The hospitals also prescribed medicines, including honey, butter, oil and molasses. It is highly probable that medical alchemy formed a large part of the healthcare service at Angkor. An inscription at Ta Prohm temple lists royal donations of metals and apparatus that would have been used for alchemy, including mercury sulfide and a gold cauldron.

Evidence of these medical practices are found in the diary of Zhou Daguan, a Chinese envoy who visited Angkor in the 13th century. In his vivid account of daily life at Angkor, he wrote that mercury and sulphur were imported from China. He also recorded that people cured disease by ‘plunging into water and repeatedly washing the head’, the kind of curative treatment perhaps offered at Neak Pean.

Why was Jayarvarman VII so concerned with public health? It is possible that his court was responding to an urgent need, for example an outbreak of disease or epidemic that threatened the stability of the region. Such programmes would have also helped consolidate political power and increase loyalty towards him, important considerations for a leader unifying an empire after years of war.
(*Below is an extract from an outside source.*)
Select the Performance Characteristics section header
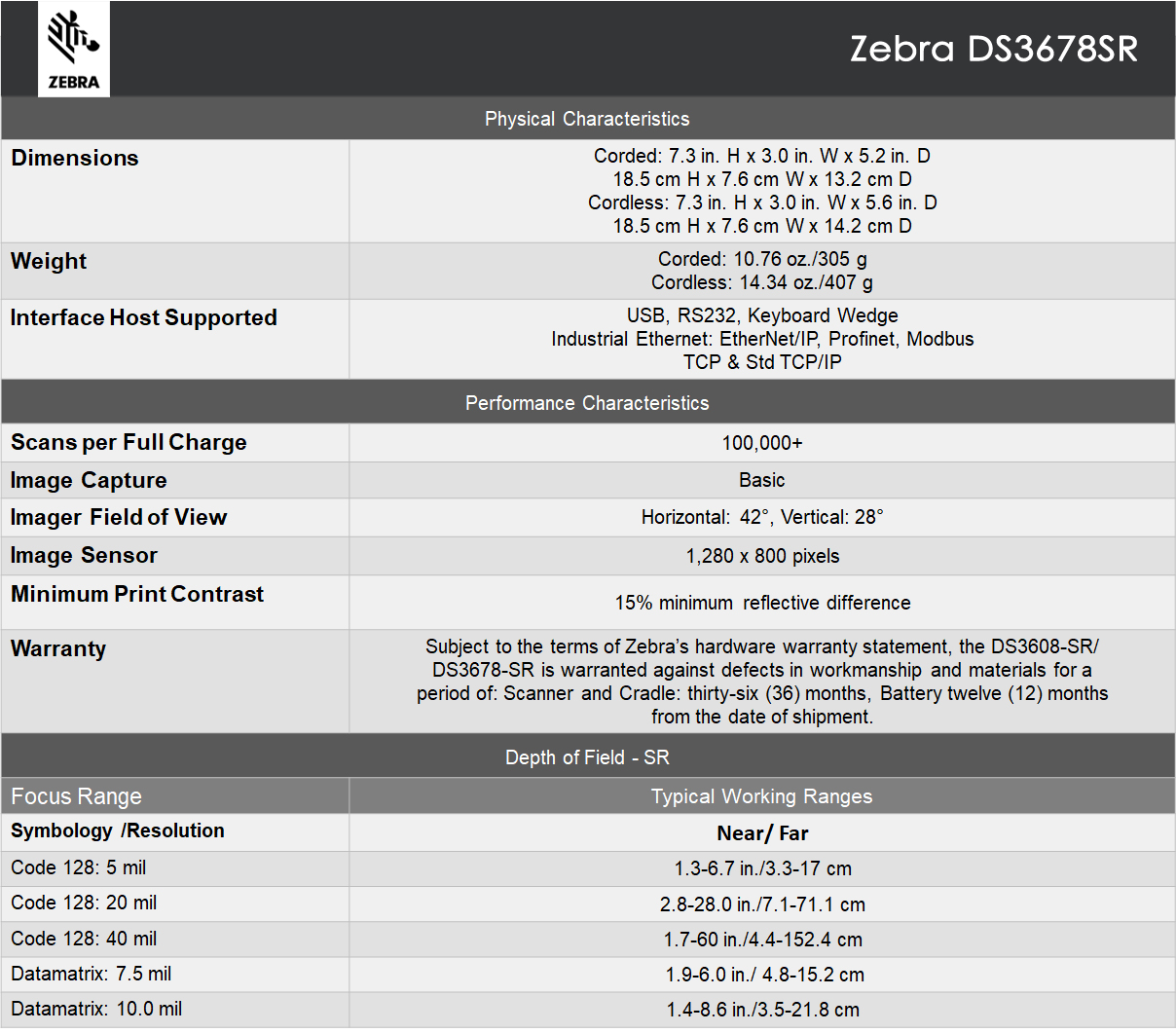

But most significantly, Jayavarman’s concern for easing the suffering of his people fulfilled the role of the protective and compassionate Buddhist monarch. As a Buddhist, Jayavarman VII knew that his altruism towards the physical and mental well-being of the population would accumulate great karmic merit for himself and for his kingdom. These hospitals may have also helped to convert the population to Buddhism.

By publicly recording such acts in inscriptions, Jayavarman exhorted his successors to follow in his lead. Another inscription reads:

Filled with a deep sympathy for the good of the world, the king swore this oath: ‘All beings who are plunged in the ocean of existence, may I draw out by virtue of this good work. And may the kings of Cambodia who come after me, attached to goodness … attain with their wives, dignitaries and friends the place of deliverance where there is no more illness.

Yet Jayavarman VII was to be the last of the great Angkorian monarchs. The empire’s territory shrank as neighbouring polities became more powerful. By the end of the 15th century, the royal capital had moved south, closer to the Mekong Delta. Reasons for this relocation are multiple: possible drought meaning that the hydraulics Angkor relied on failed, an increase in maritime trade and more frequent incursions into Angkor by the Siamese among them. But the temples of Angkor were never abandoned or forgotten; they have been continually inhabited by lay persons and monastic communities. Angkor also remained religiously and politically significant, with kings returning to perform ceremonial rites to the present day. These rituals ensure the prosperity of Cambodia, a nod to the vows of Jayavarman VII’s 12th-century inscriptions, even as universal state-sponsored healthcare faded from the picture. 

Joanna Wolfarth is a cultural historian, lecturer and writer.